_Task to complete_
A word-for-word restatement of every record is required.
-----
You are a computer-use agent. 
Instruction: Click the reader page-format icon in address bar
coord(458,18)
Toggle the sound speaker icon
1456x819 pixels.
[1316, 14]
-----
_Exercise response_
You are a computer-use agent. 
Instruction: Click the reader page-format icon in address bar
coord(458,18)
Toggle the sound speaker icon
1456x819 pixels.
[1316, 14]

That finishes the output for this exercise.